What once were snail gonads are now trematode duplexes. Trematode sprawl. Photo from here.

Finally, if an individual can get infected multiple times, you would underestimate FOI if you could only identify the first infection event.  This is where the Mueller et al. (2012) paper from PNAS comes in.  For P. falciparum in Papua New Guinea, most people have infections with multiple different clones of P. falciparum.  That means that they got multiple clonal infections from one mosquito bite and/or they got subsequent infections with different clones from different mosquito bites. 

To get a super duper accurate FOI measurement with molecular techniques (molFOI), Mueller et al. (2012) took blood samples from ~400 kids aged 0-4 every two months for 69 weeks.  Impressive!  Then they used genotyping of the mps2 gene to determine how many P. falciparum clones each child had at each time point.

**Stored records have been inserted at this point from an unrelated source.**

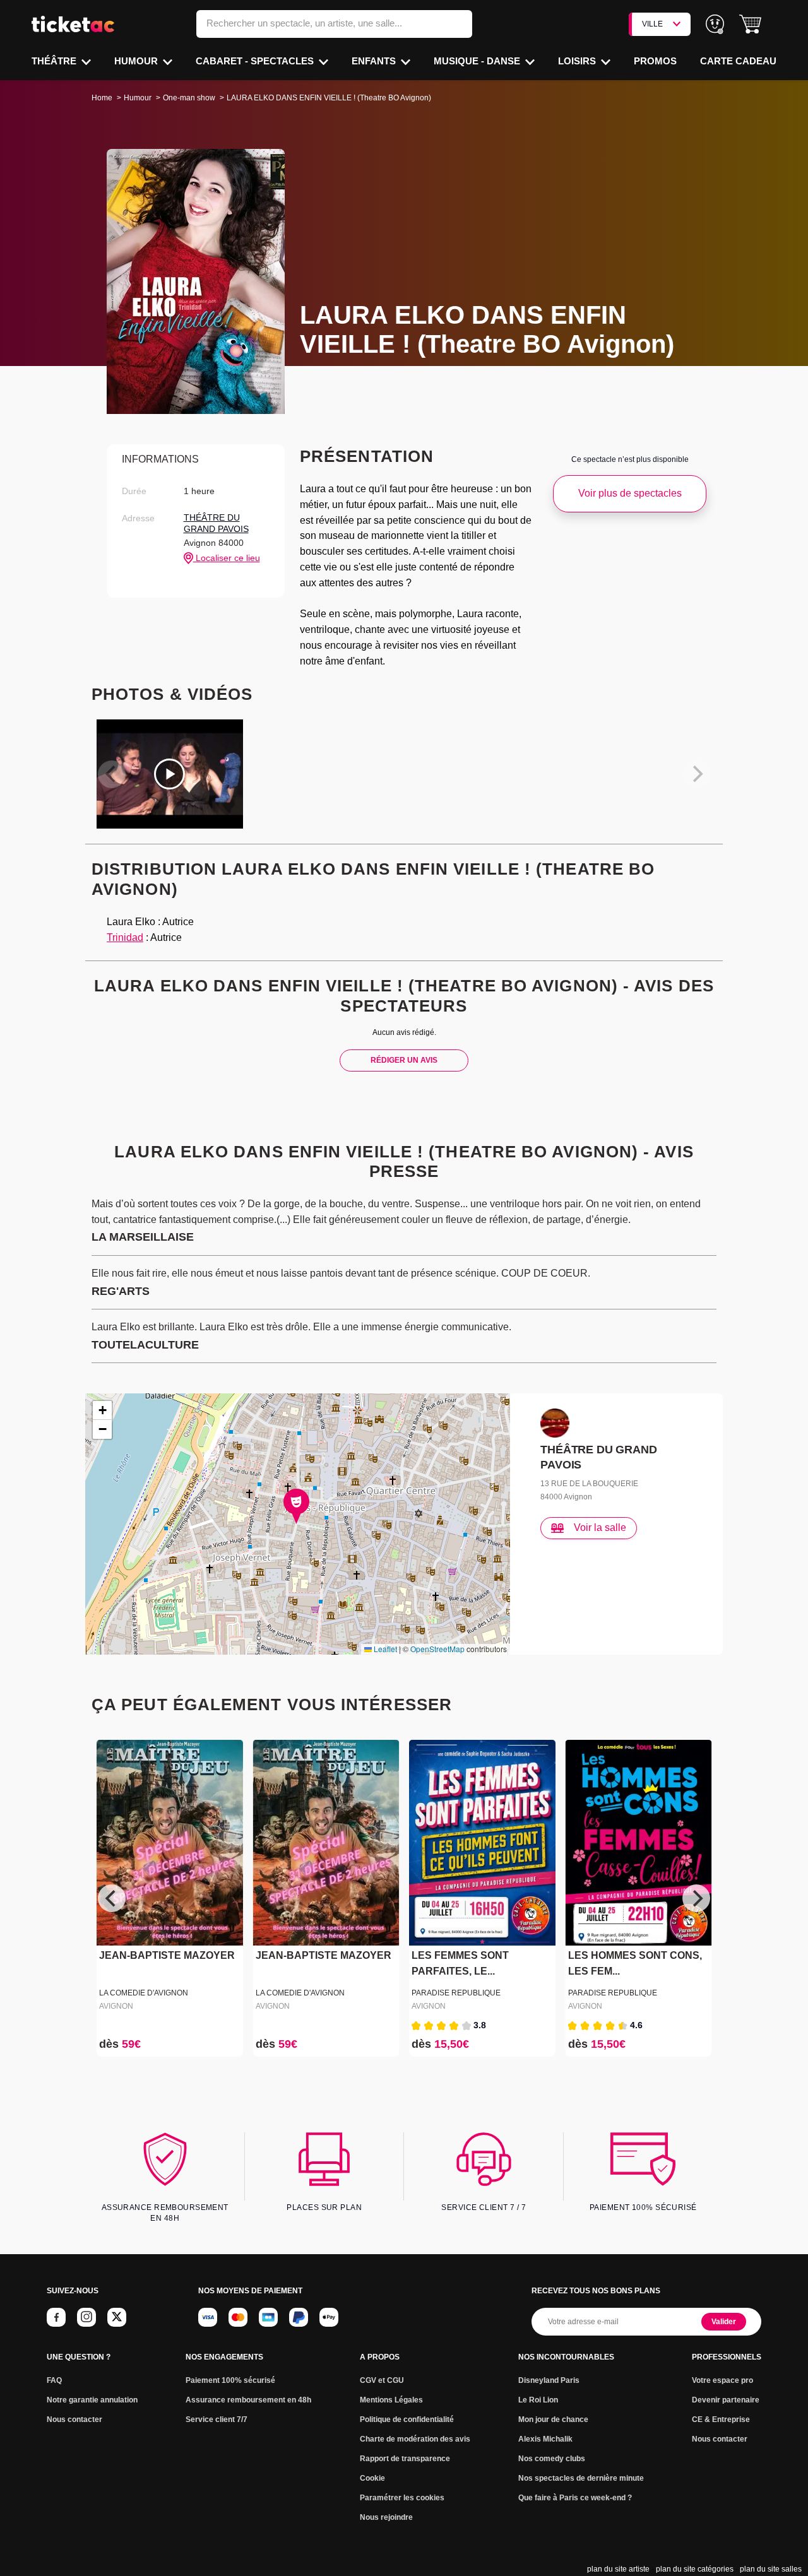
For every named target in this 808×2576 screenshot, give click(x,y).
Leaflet (384, 1648)
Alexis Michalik (545, 2439)
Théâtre (55, 61)
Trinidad (125, 937)
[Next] (696, 1898)
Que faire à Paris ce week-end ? (575, 2497)
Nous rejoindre (386, 2517)
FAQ (54, 2380)
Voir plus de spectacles (630, 493)
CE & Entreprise (721, 2419)
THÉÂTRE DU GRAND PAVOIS (216, 523)
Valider (723, 2321)
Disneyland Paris (548, 2380)
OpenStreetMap (437, 1648)
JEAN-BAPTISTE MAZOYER (167, 1956)
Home (102, 97)
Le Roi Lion (538, 2400)
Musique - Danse (478, 61)
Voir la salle (600, 1527)
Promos (655, 61)
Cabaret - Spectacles (256, 61)
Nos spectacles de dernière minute (581, 2478)
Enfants (375, 61)
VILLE (652, 24)
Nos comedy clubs (551, 2458)
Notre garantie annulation (92, 2400)
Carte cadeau (738, 61)
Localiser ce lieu (226, 558)
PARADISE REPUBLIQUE (456, 1992)
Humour (137, 61)
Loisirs (578, 61)
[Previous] (112, 1898)
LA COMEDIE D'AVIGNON (143, 1992)
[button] (750, 24)
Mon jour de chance (553, 2419)
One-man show (189, 97)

Cutting to the chase:  molFOI and the incidence of clinical cases of malaria (i.e., number of reported cases with high parasite loads) had very similar patterns across child age and week/season.  molFOI had a strong relationship with week/season, and this relationship explained ~50% of the relationship between malaria incidence and season.  Furthermore, most of the age*incidence relationship was explained by the age*molFOI relationship.  So, cool new tool for monitoring transmission in malaria control programs!  Neat!

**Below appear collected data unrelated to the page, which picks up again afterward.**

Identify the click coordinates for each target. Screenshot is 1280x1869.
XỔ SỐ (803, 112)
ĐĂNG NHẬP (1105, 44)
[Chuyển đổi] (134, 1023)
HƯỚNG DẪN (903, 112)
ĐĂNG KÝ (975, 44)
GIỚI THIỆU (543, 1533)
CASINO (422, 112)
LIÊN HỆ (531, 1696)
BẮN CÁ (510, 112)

Though they certainly aren’t the first people to demonstrate the efficacy of using insecticide treated bed nets, they also found that ITNs reduced infection risk by ~50%.  Awesome.

Multiple clonal infections are the norm in the P. falciparum system mentioned here.  Do you think that is true in many disease systems? 

Reference:

Muellera, I., S. Schoepflind, T.A. Smithd, et al. 2012. Force of infection is key to understanding the epidemiology of Plasmodium falciparum malaria in Papua New Guinean children.  PNAS 109:25, 10030-10035.